**TO DO**
Can you quote the passage of the article on continuous improvement from "A white and" to "in the end.", copying it word for word?

··· EXCERPT

How To Understand The Balance Between Learning And Progress 🔊

In Continuous Improvement, progress and learning might affect each other

A white and dark Knight chess pieces on top of a table. Both are facing the other closely.

Continuous Improvement is the name given to the process of continuously improving something like a specific ability, skill, process, environment, etc. It’s about exercising that skill as much as possible, pushing the limits of what you know so that it will sum up to a big improvement in the end.

Continuous Improvement is the name given to the practice of always improving a specific ability or skill continuously

An example of Continuous Improvement in the software industry is an engineer who always tries to learn something new about a specific technology, development practice or design pattern. It can be done in many ways, the most common ones are by reading newsletters, following certain individuals in social networks or exercising that specific skill by building side-projects. Let’s call this the personal improvement.

However, continuous improvement can also be used at a team level. The team learns from their mistakes and from the characteristics of the projects they work with. This way, their collective knowledge increases and that will also improve their team efficiency. Let’s call this the team improvement.

The personal improvement can be measured by asking a simple question: What are the new things that were learned since the last week that improved your knowledge about the skill you’re measuring? It doesn’t need to be exactly the "last week", as long as it’s a reasonable period. Also, the answer doesn’t need to be a big number, but it should not be zero.

Continuous Improvement is about learning new things related to the skill you're measuring. The number of things learned in a given period of time doesn't matter, as long as it's not zero.

It’s possible for a team member to learn with the team in order to increase their personal improvement. That can come in the form of asking questions or pairing with the team members who are more experienced in certain areas or experimenting new ways of doing things so that they can learn what works and what doesn't.

But there’s another side of that.

Even though learning has the potential to improve the individual knowledge and, by doing so, the overall team capacity, there are also other factors in the equation that may affect the decision of focusing more on learning or not.

······
··· DATA SECTION

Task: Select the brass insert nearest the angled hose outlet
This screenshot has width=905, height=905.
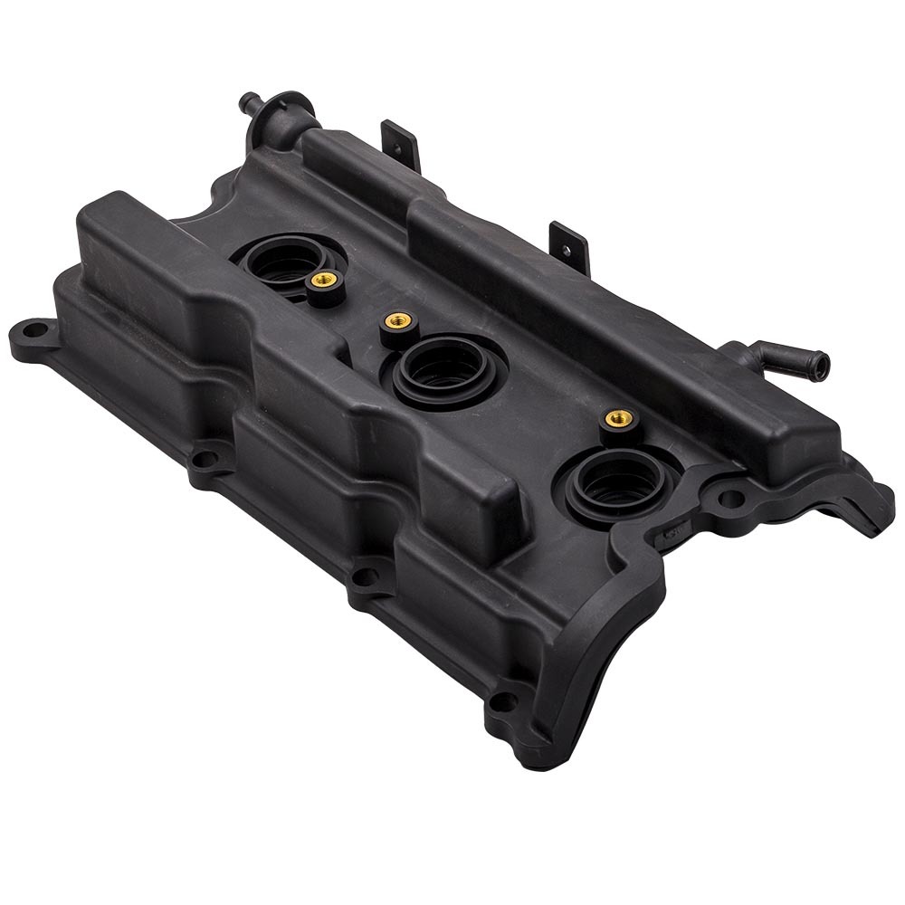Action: click(x=619, y=418)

······

**WRITTEN RESPONSE**
A white and dark Knight chess pieces on top of a table. Both are facing the other closely.

Continuous Improvement is the name given to the process of continuously improving something like a specific ability, skill, process, environment, etc. It’s about exercising that skill as much as possible, pushing the limits of what you know so that it will sum up to a big improvement in the end.